Dwight is correct.The old LGB was not DCC as we know it today.


----------



## riderdan (Jan 2, 2014)

I have an NCE command station and Zimo, NCE, ESU, and some Chinese knock-off decoders. I've had zero problems programming, reading, and controlling these decoders with the NCE station. I'm especially fond of the Zimo sound decoders, which are pricey but really have a lot of features and seem pretty robust.

It sounds like you're having problems programming non-LGB decoders with your LGB system, is that correct? From what I've read here and elsewhere, getting that combination to work can sometimes be tricky. I'm sure it's possible to make it all work together, but sticking exclusively with one or the other (a truly DCC-compliant command station and decoders, or all Massoth/LGB) would probably eliminate some of your frustration.


----------



## Dan Pierce (Jan 2, 2008)

I use the Zimo system (MX1EC) and I have had no issues with programming anything to date. Zimo does support the LGB serial commands.
Works with older and newer MRC largescale decoders.
LGB 55020, 55021, 55027, and on boards no problems.
Massoth
NCE
Digitrax

Also no problems with switch controllers. I did have to change my timing to program the older Lenz switch dual controller, then change the timing back and they worked as programmed.


----------



## Jerry McColgan (Feb 8, 2008)

Treeman said:


> Dwight is correct.The old LGB was not DCC as we know it today.


i would agree with that.

MTS compatibility would be a nice but unexpected added feature.

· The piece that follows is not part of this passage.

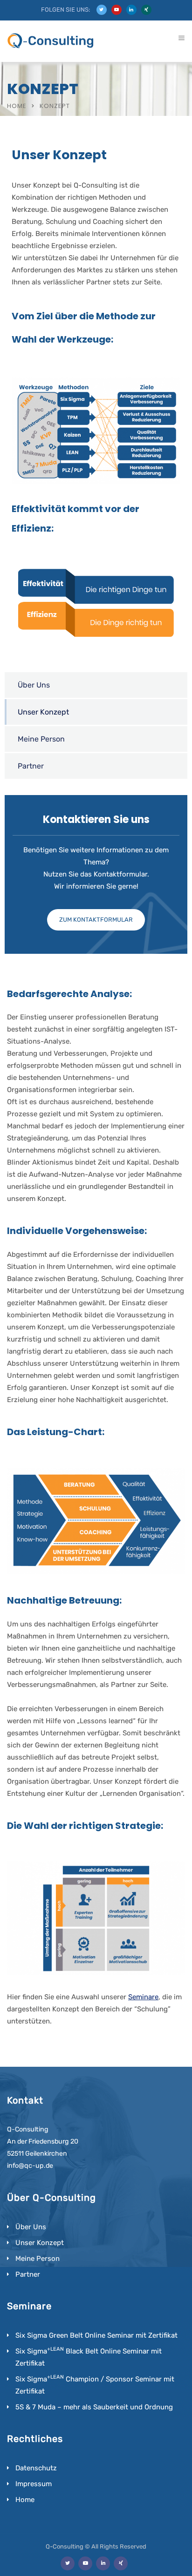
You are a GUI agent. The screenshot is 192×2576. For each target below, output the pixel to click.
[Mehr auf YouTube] (116, 10)
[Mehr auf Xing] (146, 10)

In my case (as I mentioned elsewhere) I have LGB & Massoth equipment which should satisfy that requirement for me but I also now have the DigiTrax DCS200, DT402D, UR92 & Loco-Buffer II.

What led to this topic is that I also have MRC, various DigiTrax, and some NEC decoders.

With the price of decoders being far less than the cost of command stations it is easy to end up with decoders but without the ability to program them.

I would like to find out what brands of decoders I can program with a DigiTrax DCS 200 but others might like to know what brands of decoders they could program with their NEC or ZIMO, ESU or whatever brand of command station they might have.

Part of what I do not know is which command stations are able to feedback information on the decoders they are trying to program.

A friend is wanting to get into DCC but I don't want the inexpensive decoders in the locos I gave him to dictate which command station he should buy (if any).

I don't know of any large-scale layouts around here running on DCC or MTS other than myself and I only use MTS/DCC indoors. Outdoors I primarily use the Revolution or track power but until I know more about the current state of Revolution sales and service I hesitate to recommend them.

I would prefer to find out what is working for others.


----------



## Jerry McColgan (Feb 8, 2008)

riderdan said:


> It sounds like you're having problems programming non-LGB decoders with your LGB system, is that correct? From what I've read here and elsewhere, getting that combination to work can sometimes be tricky. I'm sure it's possible to make it all work together, but sticking exclusively with one or the other (a truly DCC-compliant command station and decoders, or all Massoth/LGB) would probably eliminate some of your frustration.


Most of my main layout loco's are LGB either with factory decoders or with the direct decoder Interface. Those will probably continue to have either LGB or Massoth decoders. I have had some problems programming them and Dan has been very helpful with that.

I have a few locos that I put DigiTrax DT583S decoders Plus some LGB analog sound systems that I added small DigiTrax or NEC decoders to (plus some unopened decoders) that also need to be programmed.

Since the LGB analog sound systems do not have a bell or whistle an inexpensive decoder is all that I need for them. I may have to do something similar for the LGB Locos with factory analog sound.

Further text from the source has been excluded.